Pero tenía que llegar, como siempre llega, la entropía con su larga hoz a cambiarlo todo. Entonces Heráclito dijo sus palabras sobre el río y mi vida se quedó vacía de ti, vacía de tantas cosas que se fueron contigo. ¿Qué sabía Heráclito sobre la añoranza? ¿A quién le importa lo que dijo Heráclito?

Ellos. —Intervengan al objeto de estudio. El modo delirante debe ser evitado durante el experimento. Tisbea, ¿puedes escucharnos?

Yo amé esa tarde que cayó en una noche con sonido de pájaros. Yo amé la luna quieta sobre nuestras bocas que cantaban, a coro, sus lugares comunes. Yo amé la inocencia de aquello que sólo una vez sucedió por vez primera. Algunas cosas cambian salvo el frío de mis manos. ¿Qué pasa con mis manos?

Ellos. —Aumenten la temperatura en el interior de la caja. Tisbea sigue teniendo frío. La tenemos de vuelta, no dejen de cuidarla.

Mi nombre es Tisbea nacida de tus ojos pues sólo soy Tisbea cuando tú me miras. El frío de mis manos me hace invisible. Señores científicos, ¿soy oída? Heráclito era un humorista. Lo del baño imposible en el mismo río puede entenderse si tenemos en cuenta que los ríos del siglo veintiuno han perdido toda su transparencia. Pero, a pesar de todo y de las cuentas que no son regresivas, ¿es posible algún retorno? Tal vez, esa pregunta tampoco es importante. Señores científicos, ¿soy oída?
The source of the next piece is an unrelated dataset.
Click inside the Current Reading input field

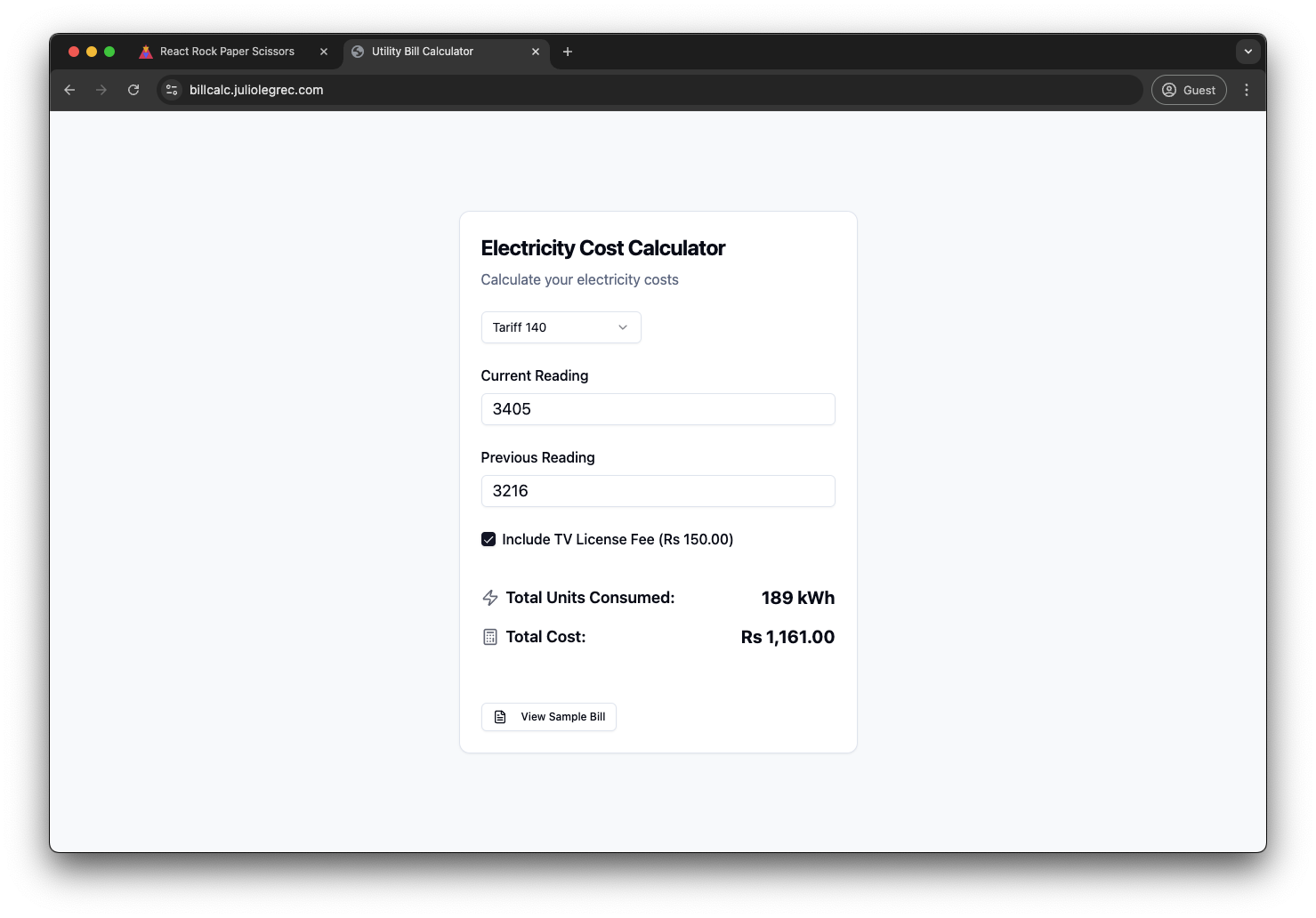tap(658, 409)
Ellos. —Tomamos nota, Tisbea, te escuchamos.

Permanecen, en el cambio, las fases de la luna. Permanecen mi añoranza y mi modo de mirar la lluvia detrás de todos los cristales. Señores científicos, cuando todo cambia mucho, puede volver al mismo sitio. Ahora estoy aquí. ¿Puedo intentar la contracultura de pensar el futuro como una forma de pasado? ¿Puedo intentar la contracultura del olvido de futuro sin ponerme pesimista? Mi futuro es el pasado hacia el que camino, en círculos de memoria, hacia nuestro lugar común, hacia el espléndido tópico de las manos que se rozan, que se abrigan, que alguna vez y para siempre, se encontraron. Señores científicos, ¿soy oída?

Ellos. —Te escuchamos.
Tisbea. —¿Puedo esperar aquí hasta que regresen todas las golondrinas? ¿Puedo ponerme un par de guantes mientras tanto?